Но чем-то совсем иным пахнуло на него от самих рассказов. Технически рукопись была написана из рук вон плохо, изобиловала описками, многое приходилось угадывать, но Траутвейн, прочитав первые страницы, уже не мог оторваться. Его ожидала срочная работа, его звали, а он читал. В этом цикле рассказов "Сонет 66" уже не было ни озлобления, которое чувствовалось в предисловии, ни пафоса, ни сентиментальности, ни насмешки, ни горечи. Уверенное художественное чутье все это вытравило, в рассказах остались только люди и их судьбы. При этом личность автора нисколько не стушевывалась. Но он осуществил идеал высокого искусства: он растворился в своем произведении. Он, подобно богу Спинозы, пребывал всегда и во всем, но невидимо.

Траутвейн думал, что он знает эмиграцию. Но он заблуждался. Только теперь, читая вымышленные повести цикла "Сонет 66", он узнал ее. Он понял, что до сих пор видел лишь отдельные детали, их последовательность во времени и пространстве. Теперь он единым взором охватил величие и ничтожество, простор я тесноту изгнания. Никакое описание, никакой опыт, никакое событие не могли дать такую целостную картину изгнания, так вскрыть его внутреннюю правду,– только искусство.

Траутвейн читал, чувствовал, постигал. Часто он откладывал рукопись в сторону и принимался шагать по комнате, взволнованный какой-нибудь подробностью. Ему хотелось задержаться на ней, но в то же время тянуло читать дальше. Он понял печаль, которая неотступно смотрела из глаз молодого писателя. Чего только, должно быть, не пережил этот юноша, прежде чем сумел так холодно, четко, рукой мастера изобразить бессмысленные, возмутительные, ужасающие события.

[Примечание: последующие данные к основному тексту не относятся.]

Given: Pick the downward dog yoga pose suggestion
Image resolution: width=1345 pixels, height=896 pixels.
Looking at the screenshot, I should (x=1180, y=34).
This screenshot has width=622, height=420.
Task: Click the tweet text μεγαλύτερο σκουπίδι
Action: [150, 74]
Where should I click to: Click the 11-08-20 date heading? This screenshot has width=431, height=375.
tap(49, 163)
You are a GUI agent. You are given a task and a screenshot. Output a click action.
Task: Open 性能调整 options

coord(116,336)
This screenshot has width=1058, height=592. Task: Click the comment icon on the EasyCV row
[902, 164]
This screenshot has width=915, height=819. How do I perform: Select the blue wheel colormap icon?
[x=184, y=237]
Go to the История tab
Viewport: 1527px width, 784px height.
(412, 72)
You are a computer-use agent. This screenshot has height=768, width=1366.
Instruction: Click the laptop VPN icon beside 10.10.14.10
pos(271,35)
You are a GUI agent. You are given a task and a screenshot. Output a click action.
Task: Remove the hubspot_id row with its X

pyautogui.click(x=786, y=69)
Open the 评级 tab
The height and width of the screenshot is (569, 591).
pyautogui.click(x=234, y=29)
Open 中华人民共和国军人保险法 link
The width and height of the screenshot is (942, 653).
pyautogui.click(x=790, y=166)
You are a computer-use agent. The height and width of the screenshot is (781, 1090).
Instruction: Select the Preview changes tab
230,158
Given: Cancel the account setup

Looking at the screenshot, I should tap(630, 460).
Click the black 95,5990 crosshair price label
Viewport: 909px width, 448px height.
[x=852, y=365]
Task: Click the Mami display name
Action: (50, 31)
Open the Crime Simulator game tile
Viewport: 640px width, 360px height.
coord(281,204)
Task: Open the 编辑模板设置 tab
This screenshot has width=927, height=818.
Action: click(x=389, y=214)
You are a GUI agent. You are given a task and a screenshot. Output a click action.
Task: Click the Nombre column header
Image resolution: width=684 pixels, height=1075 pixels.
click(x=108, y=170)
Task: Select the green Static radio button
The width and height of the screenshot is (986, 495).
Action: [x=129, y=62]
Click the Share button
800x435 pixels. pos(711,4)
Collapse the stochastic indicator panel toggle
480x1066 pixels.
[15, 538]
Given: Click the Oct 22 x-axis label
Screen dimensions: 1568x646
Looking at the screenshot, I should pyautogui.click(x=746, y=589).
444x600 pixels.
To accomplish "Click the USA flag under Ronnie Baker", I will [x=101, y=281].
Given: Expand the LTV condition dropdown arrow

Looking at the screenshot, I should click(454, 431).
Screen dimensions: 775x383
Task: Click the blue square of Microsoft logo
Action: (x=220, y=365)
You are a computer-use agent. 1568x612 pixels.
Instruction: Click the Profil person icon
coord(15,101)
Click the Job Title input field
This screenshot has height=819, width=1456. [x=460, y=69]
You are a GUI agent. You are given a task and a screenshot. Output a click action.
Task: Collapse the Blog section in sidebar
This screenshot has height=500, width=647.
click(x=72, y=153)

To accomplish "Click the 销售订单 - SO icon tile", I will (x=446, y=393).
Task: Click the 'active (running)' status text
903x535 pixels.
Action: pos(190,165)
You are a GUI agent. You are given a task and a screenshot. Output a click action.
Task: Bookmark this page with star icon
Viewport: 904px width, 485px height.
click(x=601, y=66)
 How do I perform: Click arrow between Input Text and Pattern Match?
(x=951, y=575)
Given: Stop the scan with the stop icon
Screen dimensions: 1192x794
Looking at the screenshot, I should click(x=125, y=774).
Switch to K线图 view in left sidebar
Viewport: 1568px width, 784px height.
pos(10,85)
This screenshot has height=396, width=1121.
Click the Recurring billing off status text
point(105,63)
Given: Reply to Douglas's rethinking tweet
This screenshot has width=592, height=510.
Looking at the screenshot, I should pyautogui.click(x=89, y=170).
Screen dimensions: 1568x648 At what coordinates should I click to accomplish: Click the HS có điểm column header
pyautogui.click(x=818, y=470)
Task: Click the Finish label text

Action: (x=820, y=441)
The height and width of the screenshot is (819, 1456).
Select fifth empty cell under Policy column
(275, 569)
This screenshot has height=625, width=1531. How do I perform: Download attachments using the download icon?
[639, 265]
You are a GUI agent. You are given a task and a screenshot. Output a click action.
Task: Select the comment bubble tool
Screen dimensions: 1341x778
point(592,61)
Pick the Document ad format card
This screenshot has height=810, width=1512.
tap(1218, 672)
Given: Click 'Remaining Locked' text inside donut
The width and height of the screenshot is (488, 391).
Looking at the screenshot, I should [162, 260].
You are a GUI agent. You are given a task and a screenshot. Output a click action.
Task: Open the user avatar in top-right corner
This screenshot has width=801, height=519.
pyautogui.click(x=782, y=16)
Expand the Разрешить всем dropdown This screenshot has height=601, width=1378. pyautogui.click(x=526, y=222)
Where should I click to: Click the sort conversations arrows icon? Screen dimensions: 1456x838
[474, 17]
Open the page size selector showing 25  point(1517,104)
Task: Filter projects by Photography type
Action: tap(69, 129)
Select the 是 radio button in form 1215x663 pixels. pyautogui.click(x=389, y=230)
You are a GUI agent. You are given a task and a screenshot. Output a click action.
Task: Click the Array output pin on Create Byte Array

Траутвейн решил всеми силами отстаивать новеллы Гарри Майзеля. Но что мог он сделать? У него было достаточно опыта, чтобы понять, как трудно найти издателя для этой рукописи. "Сонет 66" не был ходким товаром: он не отличался ни пафосом, ни сентиментальностью, а эмигрантская литература не имела широкого круга читателей.

Он послал рукопись Жаку Тюверлену. Этот большой писатель был человек с душой; если он возьмется проложить путь этой книге, дело Гарри Майзеля выиграно.